### [What to work on]
Once you find the line below that contains "Task: Go to the Profile settings tab", write it out along with every later line exactly as given, stopping only when the records end. Omit the pictures.

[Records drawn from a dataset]
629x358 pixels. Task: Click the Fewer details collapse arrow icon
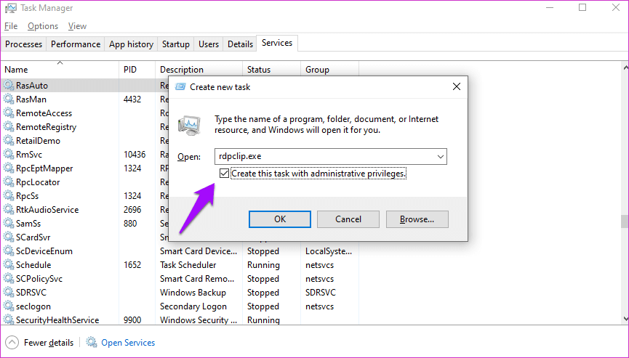coord(12,342)
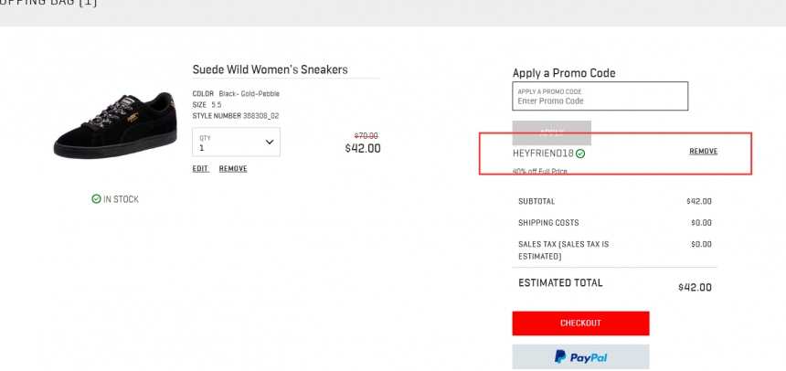Click the $42.00 item sale price
The height and width of the screenshot is (371, 786).
coord(363,148)
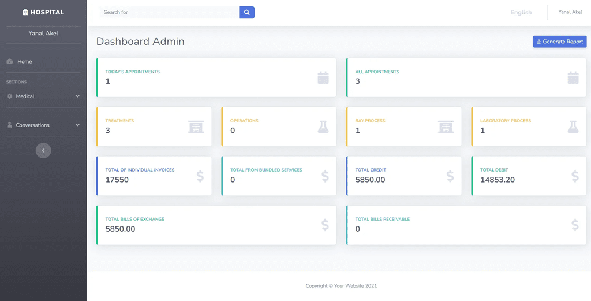
Task: Click the magnifier search button
Action: point(246,12)
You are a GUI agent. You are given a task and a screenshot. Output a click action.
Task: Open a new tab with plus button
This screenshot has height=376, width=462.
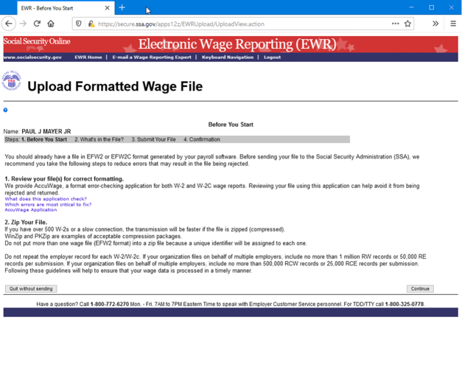coord(122,8)
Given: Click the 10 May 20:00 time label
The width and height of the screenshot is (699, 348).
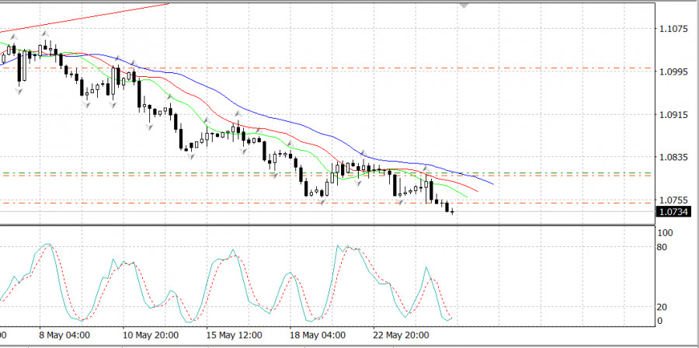Looking at the screenshot, I should coord(151,336).
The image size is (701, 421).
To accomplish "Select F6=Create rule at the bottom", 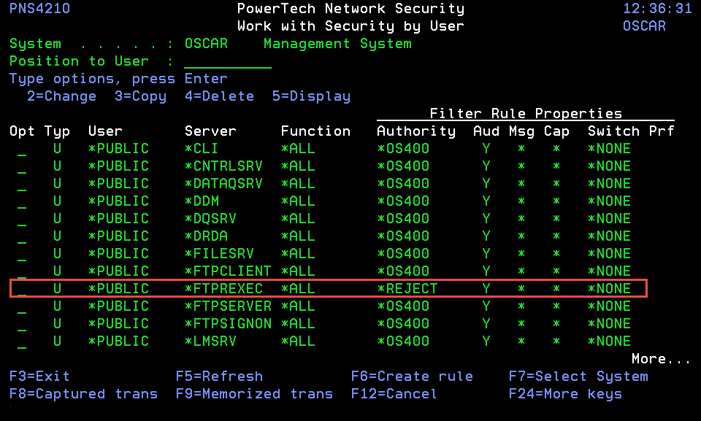I will pos(412,376).
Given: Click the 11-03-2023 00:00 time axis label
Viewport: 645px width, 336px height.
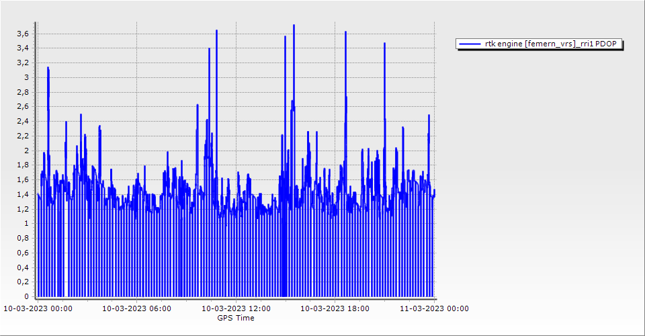Looking at the screenshot, I should pyautogui.click(x=434, y=309).
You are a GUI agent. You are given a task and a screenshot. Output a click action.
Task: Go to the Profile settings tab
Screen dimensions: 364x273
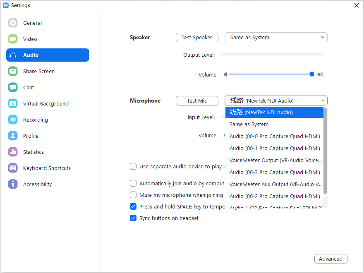[x=31, y=136]
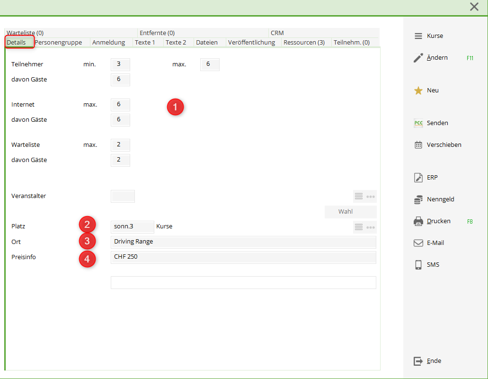Switch to the Personengruppe tab

[x=58, y=43]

### [Final answer]
Task: Go to the Profile settings tab
Screen dimensions: 364x273
[x=31, y=136]
Switch to the Personengruppe tab

[x=58, y=43]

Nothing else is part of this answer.